National Transportation Safety Board The National Transportation Safety Board (Safety Board) is an independent Federal agency charged by Congress with investigating transportation accidents, determining their probable cause, and making recommendations to prevent similar accidents from occurring. We are providing the following information to urge you to take action on the safety recommendations in this letter. The Safety Board is vitally interested in these recommendations because they are designed to prevent accidents and save lives. The recommendations address the issue of preventive maintenance on tour boats operated by private contractors in various parts of the national park system. The recommendations derive from the Safety Board’s investigation of the sinking of the small passenger vessel Panther in the Gulf Coast area of Everglades National Park, Florida, on December 30, 2002, and are consistent with the evidence we found and the analysis we performed.1 The Panther was operated as a tour boat by Everglades National Park Boat Tours, which had been a concessionaire of the National Park Service for 40 years. The company offered tours of the Ten Thousand Islands area of Everglades National Park, operating from the National Park Service visitor center in Everglades City. As a result of its investigation, the Safety Board determined that the probable cause of the Panther’s sinking was flooding through a hull breach, which resulted from an earlier grounding andwhich Everglades National Park Boat Tours neglected to address, instead choosing to operate the vessel with a known failure of watertight integrity and inappropriately relying on the bilge pumps to keep the vessel afloat, thus continually putting its passengers at risk.
The Safety Board’s investigation of the Panther accident indicated serious deficiencies in the vessel’s maintenance. The investigation revealed interior wood rot and raised questions about whether the starboard bilge pump and the high-level bilge alarm were operating at the time of the accident, in addition to uncovering the hull damage that allowed the vessel to flood and ultimately sink. A maintenance and repair program should include, among other things, actions a company should take if flooding is indicated. Two separate incidents in December 2002 indicated that the Panther was flooding. The maintenance procedures after those incidents centered on bilge pump repair and not on finding and eliminating the source of the flooding. The Safety Board concluded that if Everglades National Boat Tours had had a comprehensive maintenance and repair program in place, the Panther would have been taken out of the water (drydocked) after its earlier grounding and thoroughly examined, the hull breach would have been discovered and repaired, and the accident would have been avoided.
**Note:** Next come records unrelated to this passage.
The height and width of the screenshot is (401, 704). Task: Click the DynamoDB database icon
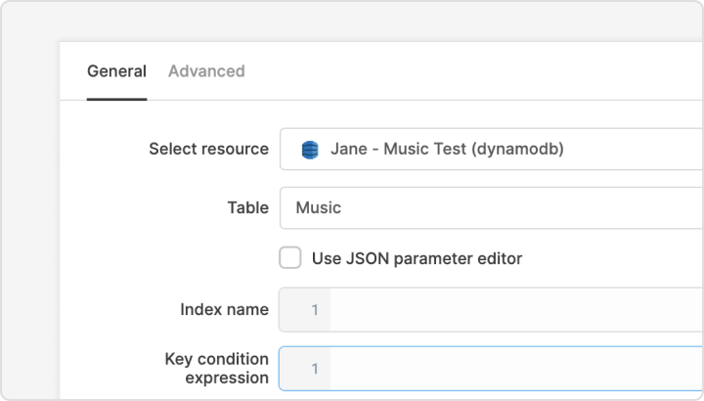[x=310, y=150]
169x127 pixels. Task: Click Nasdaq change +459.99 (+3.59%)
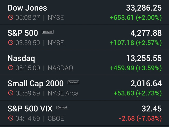click(136, 68)
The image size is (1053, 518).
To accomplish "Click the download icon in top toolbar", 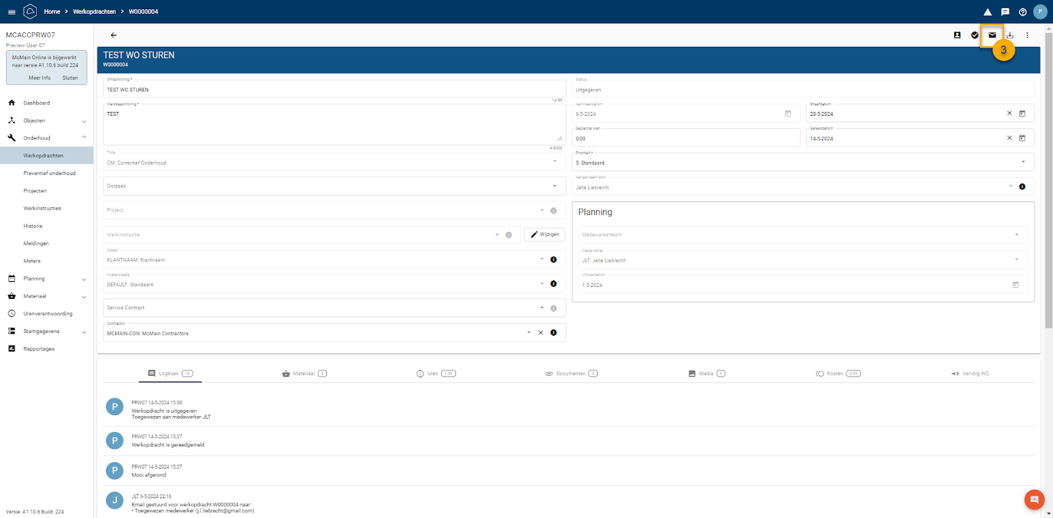I will tap(1010, 36).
At the time of the accident, the National Park Service did not require Everglades National Park Boat Tours or any other of its tour boat concessionaires2 to demonstrate that they had, and followed, a comprehensive maintenance and repair program for their vessels. After the accident, the National Park Service inserted a provision in its request for proposals for the Gulf Coast tour boat concession at Everglades National Park, stipulating that the successful bidder would have to implement a computerized preventive maintenance program to track and schedule maintenance items. Bidders were also asked about their experience in operating effective preventive maintenance programs for their vessels, and how they proposed to ensure that their operations would be conducted safely.
In the Safety Board’s opinion, if that action were extended to all tour boat concessions in the national park system, it would increase the safety of passenger vessels operating from National Park Service facilities. The National Transportation Safety Board, therefore, makes the following safety recommendation to the National Park Service:
Require that concessionaire companies operating passenger vessels in your jurisdictions develop and implement a preventive maintenance program for all systems affecting the safe operation of their vessels, including the hull and mechanical and electrical systems. (M-04-01)
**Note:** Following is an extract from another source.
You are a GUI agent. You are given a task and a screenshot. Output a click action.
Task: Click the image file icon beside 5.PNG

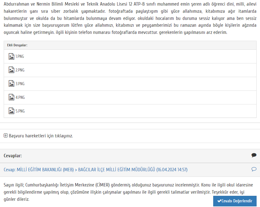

The National Park Service needs to ensure that such preventive maintenance programs adequately provide for public safety. The National Transportation Safety Board, therefore, makes a further safety recommendation to the National Park Service:
Establish oversight procedures to verify, on a regular basis, that concessionaires who operate passenger vessels in the national park system have adequate preventive maintenance and safety programs. (M-04-02)
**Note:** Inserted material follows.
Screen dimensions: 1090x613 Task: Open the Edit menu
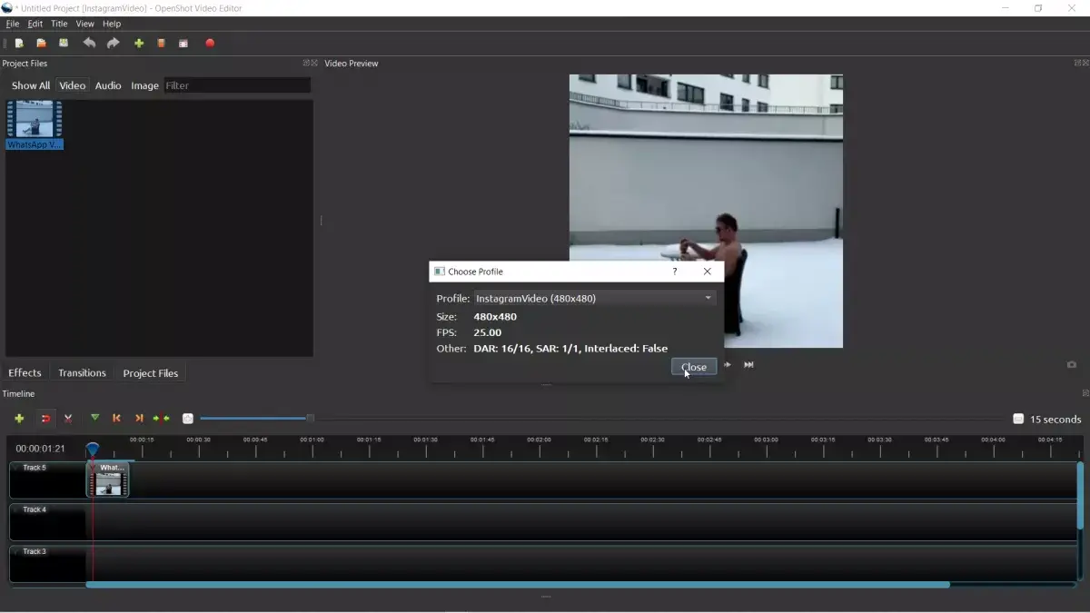click(35, 24)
We urge you to take action on the safety recommendations in this letter. The Safety Board would appreciate a response from you within 90 days addressing the actions you have taken or intend to take to implement our recommendations. Please refer to Safety Recommendations M-04-01 and M-04-02 in your reply. If you need additional information, you may call (202) 314-6177.
Chairman ENGLEMAN CONNERS, Vice Chairman ROSENKER, and Members CARMODY and HEALING concurred in this recommendation. Member GOGLIA did not participate.